> _EXERCISE REQUIREMENTS_: Without the images, print all the entries below exactly as given.

++++++++++

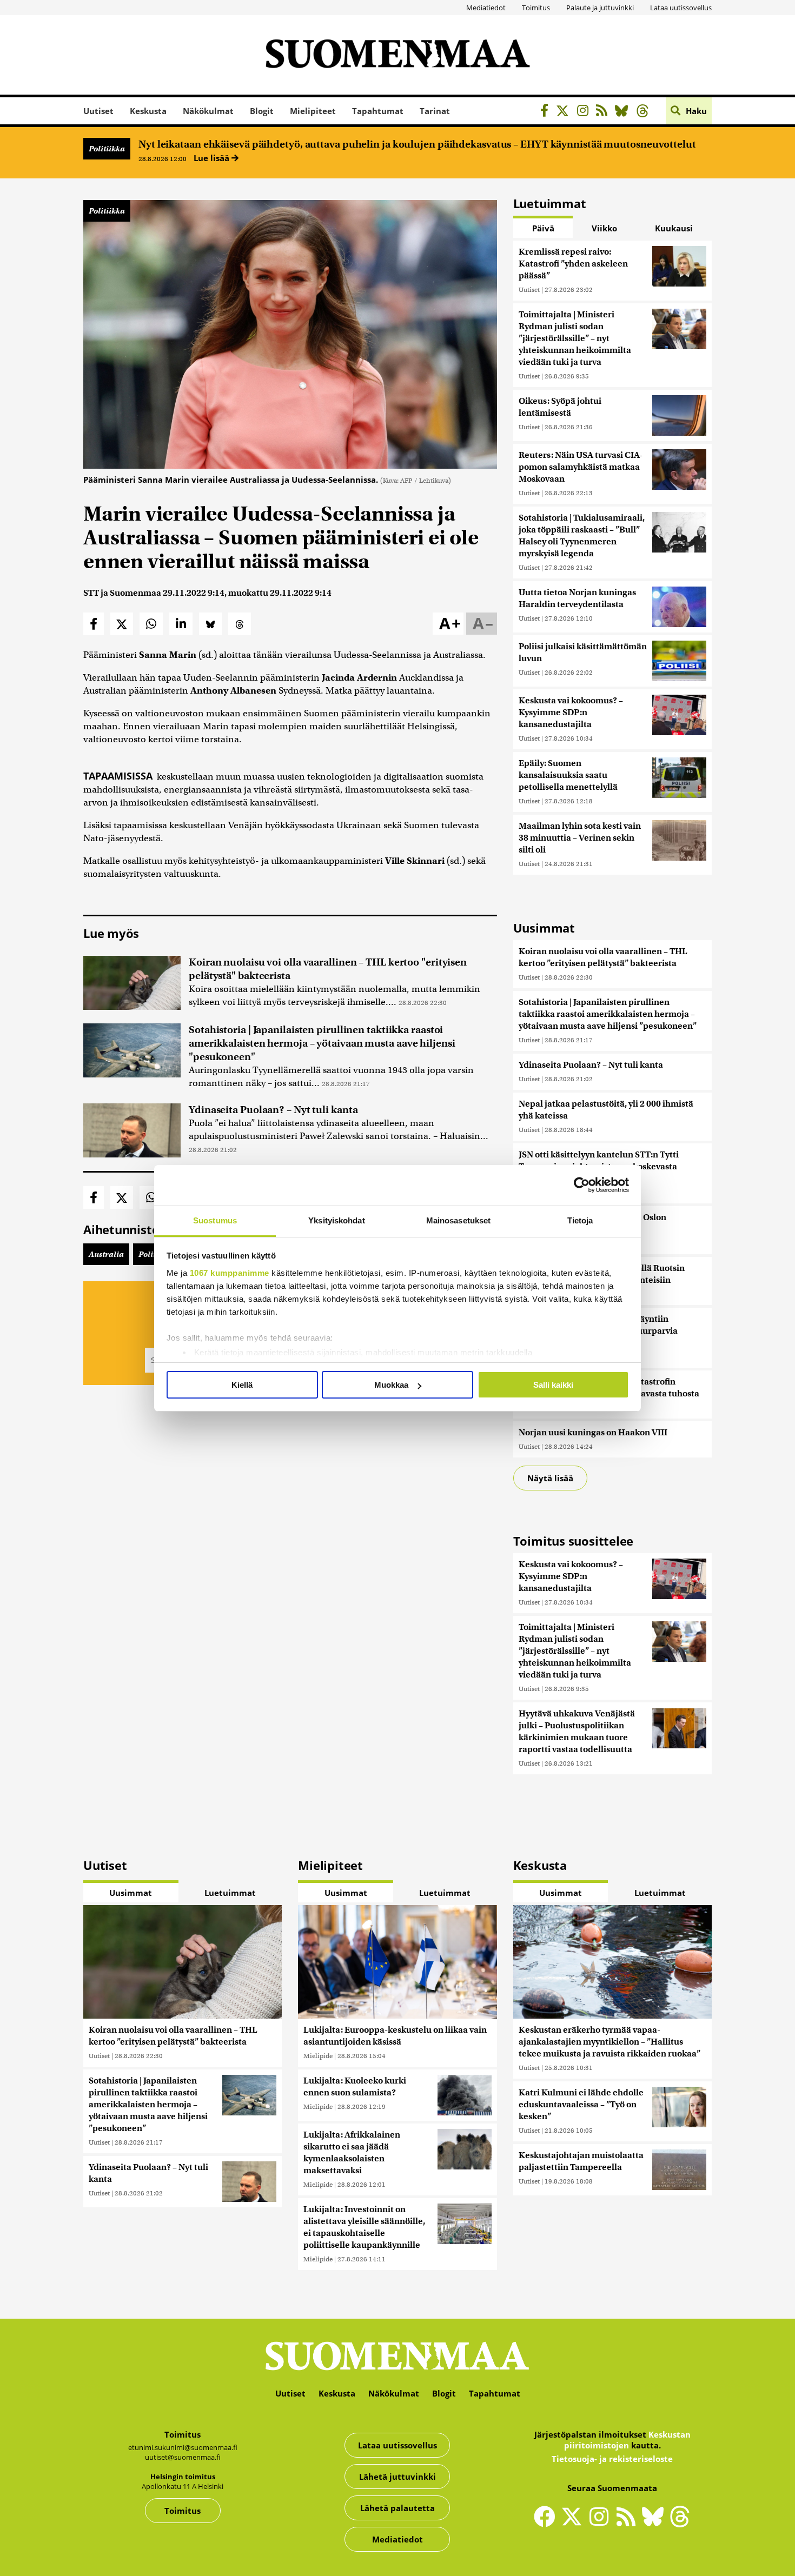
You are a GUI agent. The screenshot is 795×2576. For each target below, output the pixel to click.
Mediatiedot (486, 7)
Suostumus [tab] (215, 1220)
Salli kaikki (553, 1384)
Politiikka (107, 149)
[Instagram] (585, 112)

++++++++++

> _RESPONSE BELOW_:
You are a GUI agent. The screenshot is 795×2576. For each target below, output the pixel to click.
Mediatiedot (486, 7)
Suostumus [tab] (215, 1220)
Salli kaikki (553, 1384)
Politiikka (107, 149)
[Instagram] (585, 112)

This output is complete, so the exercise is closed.